§ WHAT THE EXERCISE ASKS
Pull every line of text from the records below, word for word, and leave the pictures out.

§ RECORDS SUPPLIED
-*-

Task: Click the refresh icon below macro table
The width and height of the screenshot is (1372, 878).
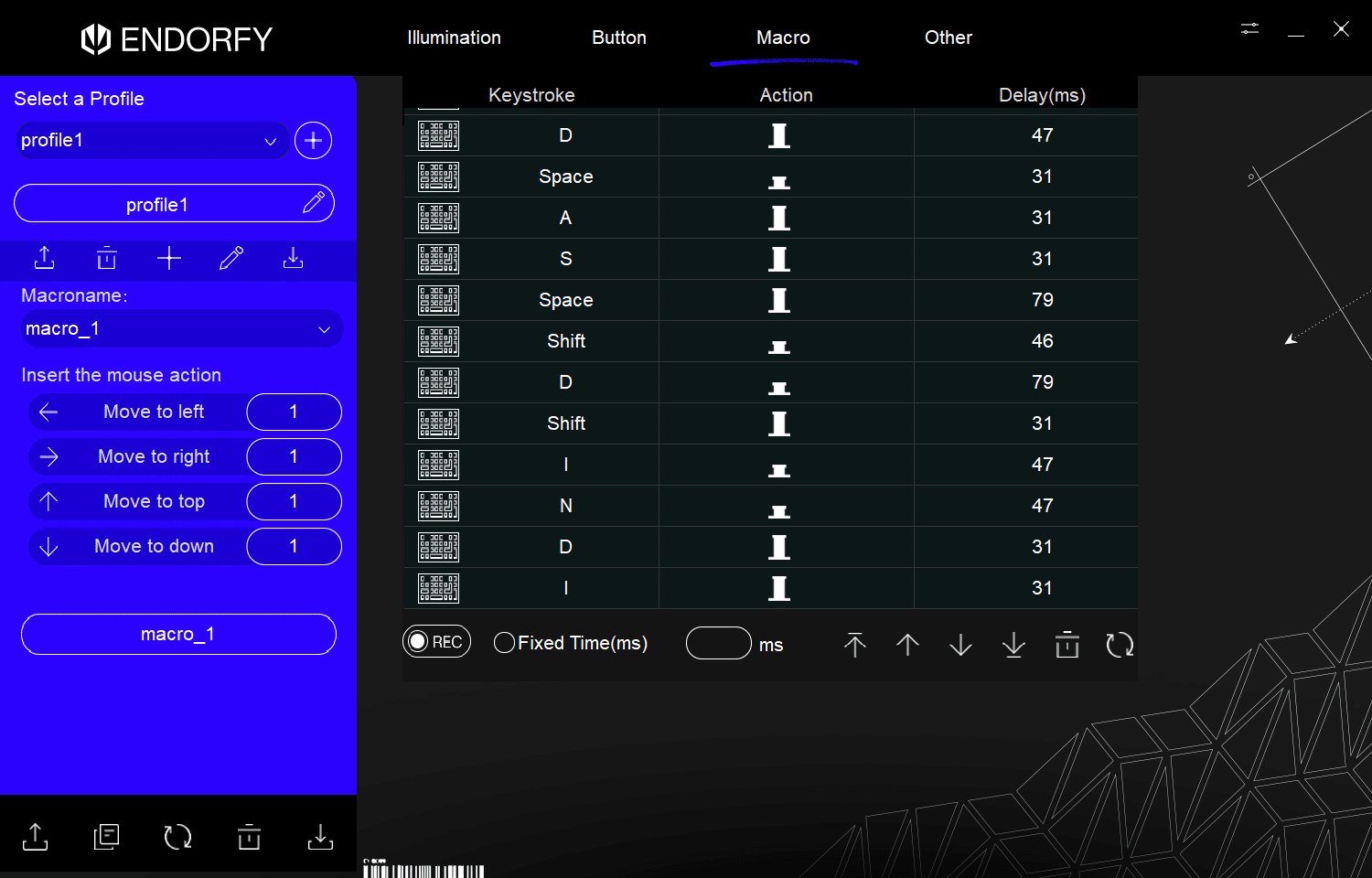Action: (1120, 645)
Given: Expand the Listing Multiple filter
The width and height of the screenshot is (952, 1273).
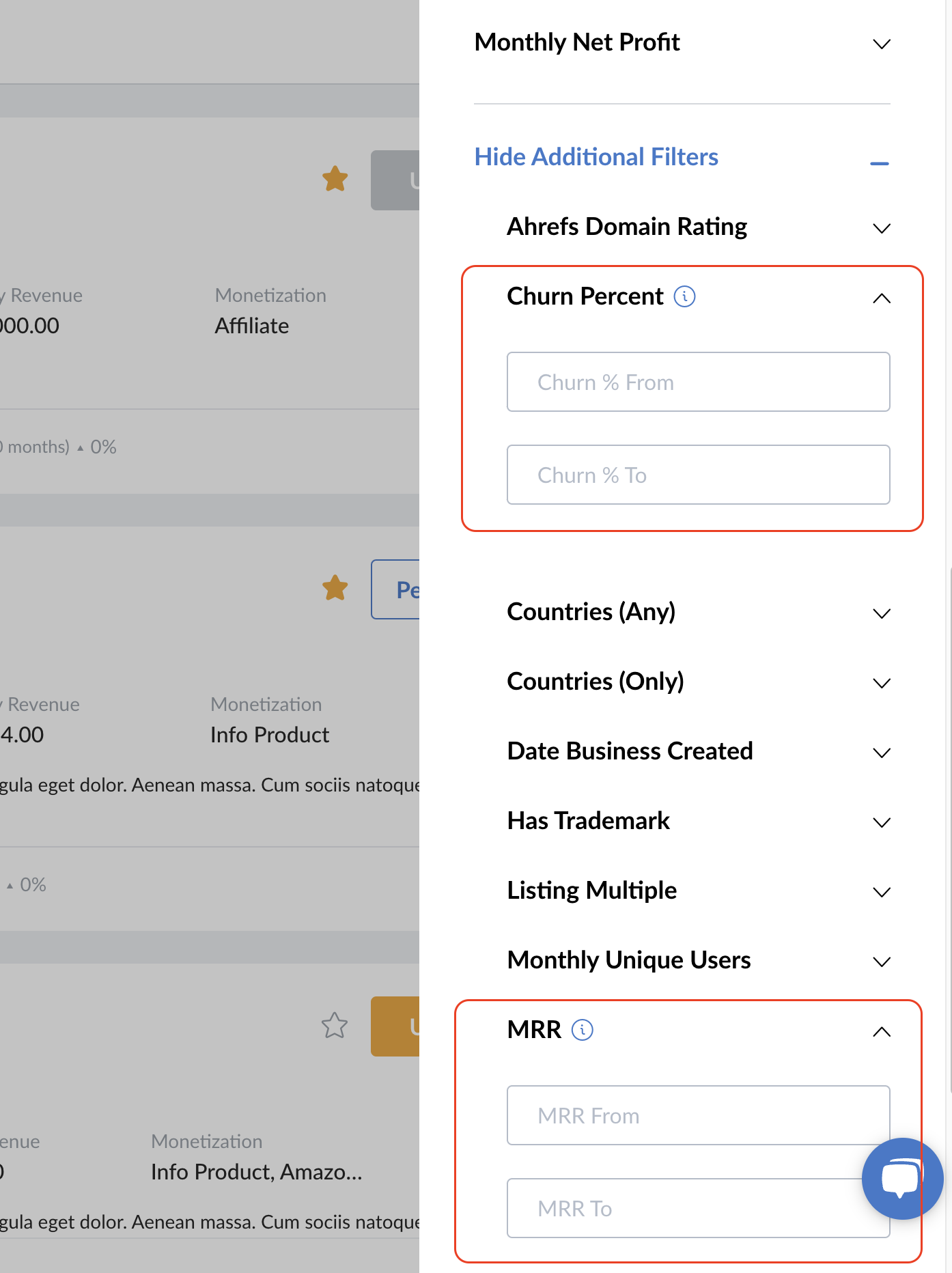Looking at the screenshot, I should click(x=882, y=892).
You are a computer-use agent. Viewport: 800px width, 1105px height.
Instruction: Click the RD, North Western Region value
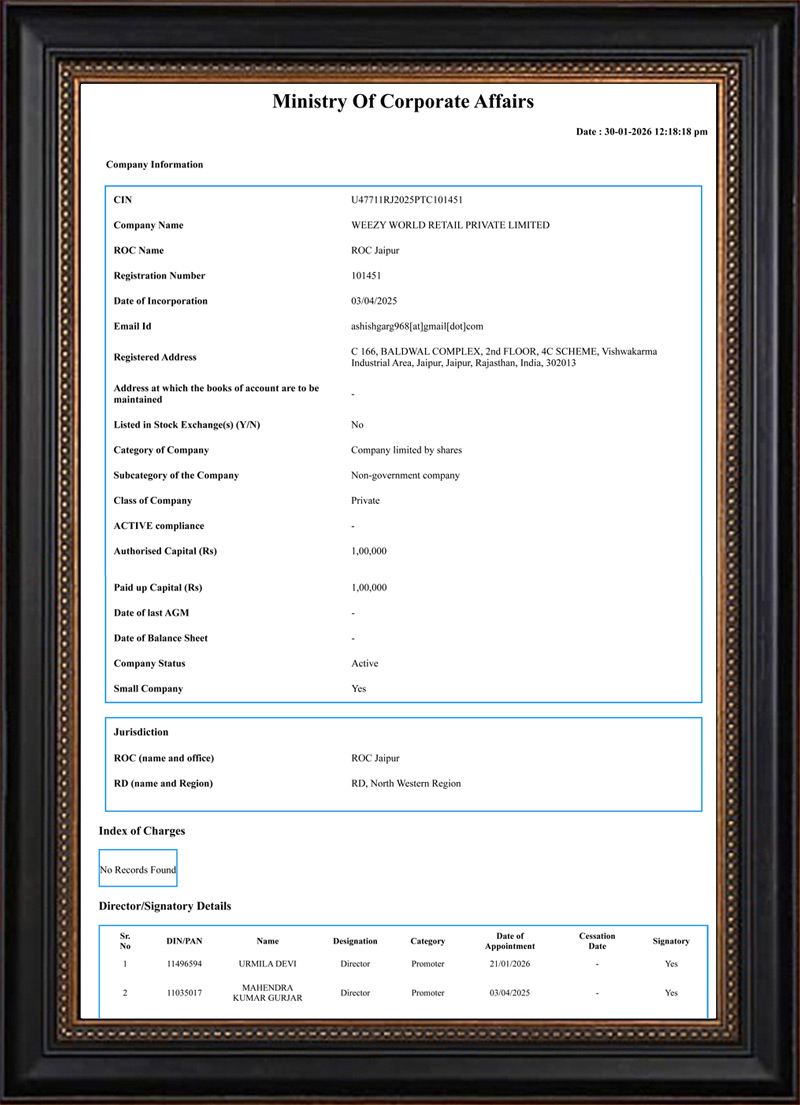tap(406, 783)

-*-

§ RESULT OF THIS TASK
Task: Click the refresh icon below macro table
The width and height of the screenshot is (1372, 878).
Action: (1120, 645)
Given: Expand the Listing Multiple filter
The width and height of the screenshot is (952, 1273).
Looking at the screenshot, I should click(x=882, y=892).
You are a computer-use agent. Viewport: 800px width, 1105px height.
Instruction: Click the RD, North Western Region value
tap(406, 783)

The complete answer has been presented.